Finding the cottage isn't straightforward. There are no signposts, at least none that we could see. That's not too surprising considering that the cottage is a private dwelling, open only on a fairly limited basis during the main tourist season. The cottage is located on Higher Penponds Road, in Penponds village, on the south-western edge of Camborne. The surrounding houses are mostly modern, so that you feel like you are approaching through a 20th century housing estate, not the place you would expect to see an 18th century whitewashed and thatched cottage. Look for the small National Trust sign outside the house.

Trevithick's Cottage
Trevithick's Cottage

Visiting

Actually finding East Pool Mine isn't as easy at it could be, in part because it is spread over three distinct sites. The easiest part of the site to find is Michell Engine House, located on the south side of the A3047 (Fore Street), between Redruth and Camborne. There is a small parking area outside the engine house. Michell's is the only functioning engine house making up East Pool Mine, but it has limited operating times compared to the main visitor attraction of nearby Taylor's Engine House. You can, however, freely explore the engine house exterior at any time.

The main East Pool Mine site is tucked away behind Morrison's superstore, opposite Michell's Engine House. It isn't immediately obvious where to find the mill and its parking area, but if you enter the Morrison's parking area you will soon see arrows guiding you through the parking lot to the mill site, screened by a belt of trees.
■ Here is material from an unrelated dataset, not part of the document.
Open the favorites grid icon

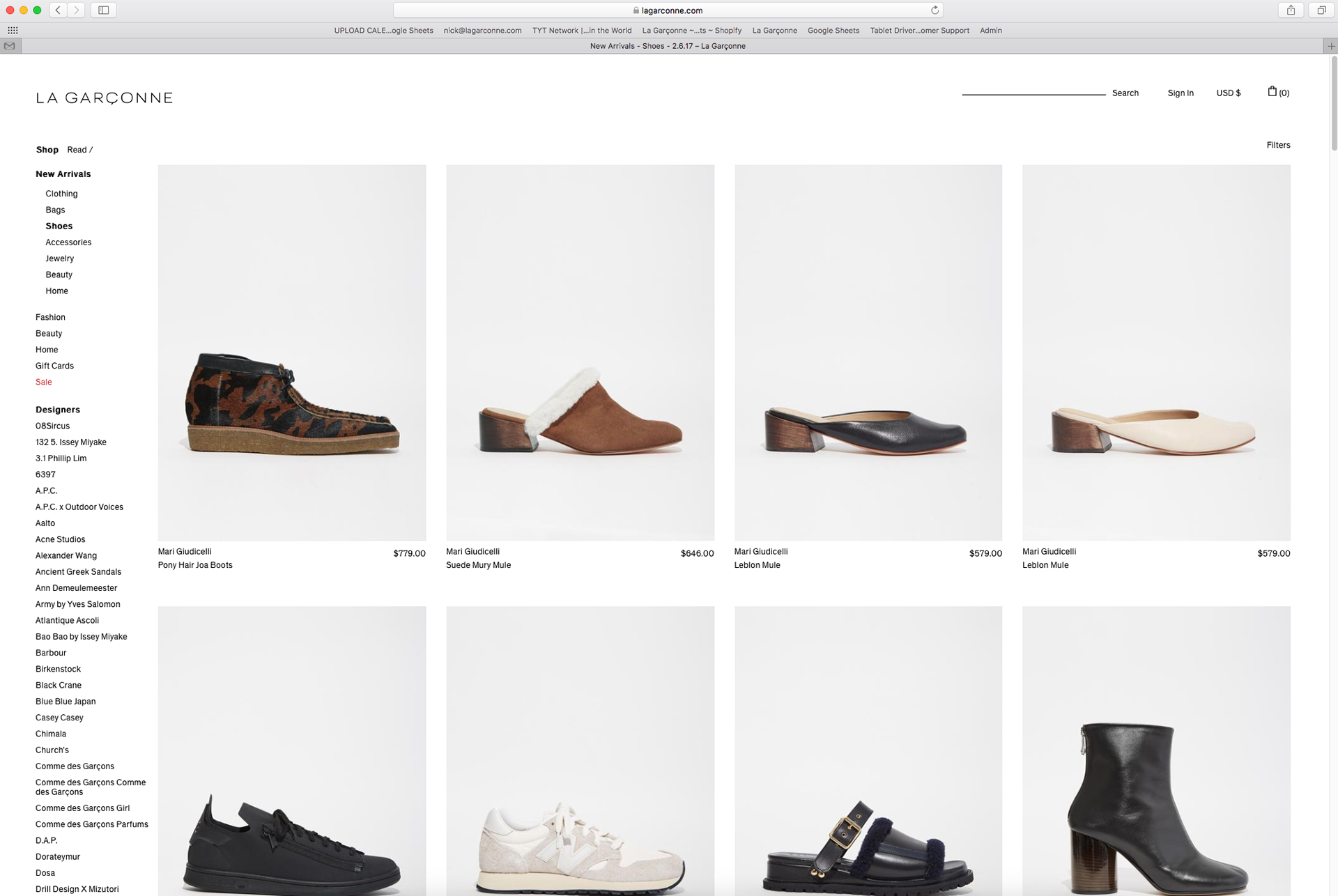click(13, 31)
The Taylor's Engine House site is by far the most complete part of the attraction. You enter through the former Compressor House, which has been transformed into a spacious exhibition area, with pieces of traditional mining equipment. Behind the Compressor House is the Winder House, which has been remodelled into a theatre, where you can see a short film about the site and the heritage of mining in Cornwall.

From there a passage leads to the Boiler House, where there are some very good hands-on exhibits showing how a beam engine works. From the Boiler House a tunnel leads directly under the tall chimney, and you can look straight up to the sky far above. You emerge beside the remains of the second, larger Boiler House, where there are small tramway box cars for transporting ore still on rails. Beside the Boiler House is Taylor's Engine House, which houses the huge 90-inch beam engine. You can climb up within the engine house to see the massive beam from above, and walk around the oversized boiler below.
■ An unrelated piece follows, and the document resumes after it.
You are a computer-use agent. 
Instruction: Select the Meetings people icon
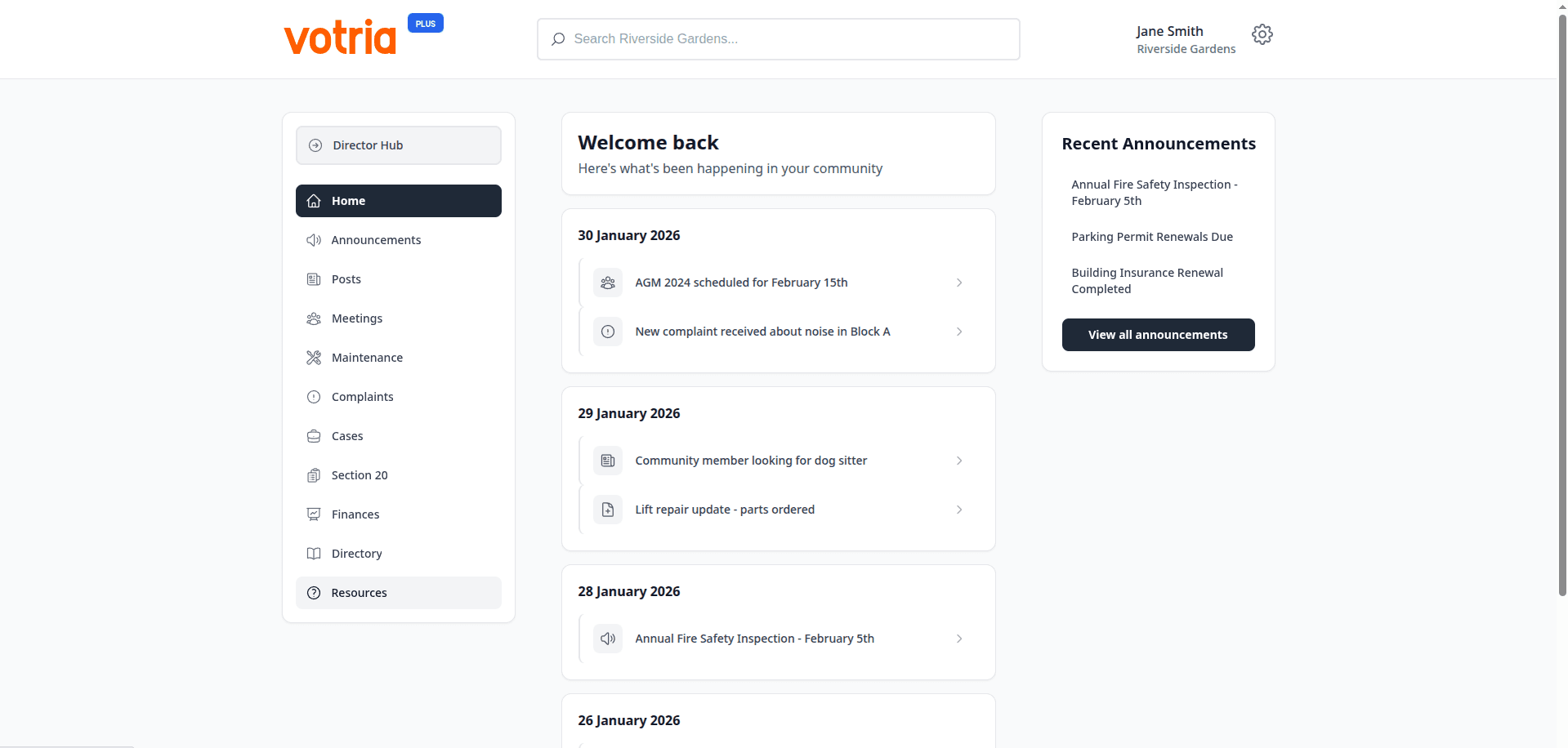[314, 318]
Outside the engine house are the remains of an aerial ropeway that carried ore to the nearby river. Also outside the engine house is a concrete air raid shelter built during WWII.

You can wander around the site on your own, and there are volunteer stewards in the engine house to answer questions, but I highly recommend you take one of the free guided tours of the site. We had an extremely good tour guide who gave us an overview of the site, its history, and how all the various bits of the mine worked together.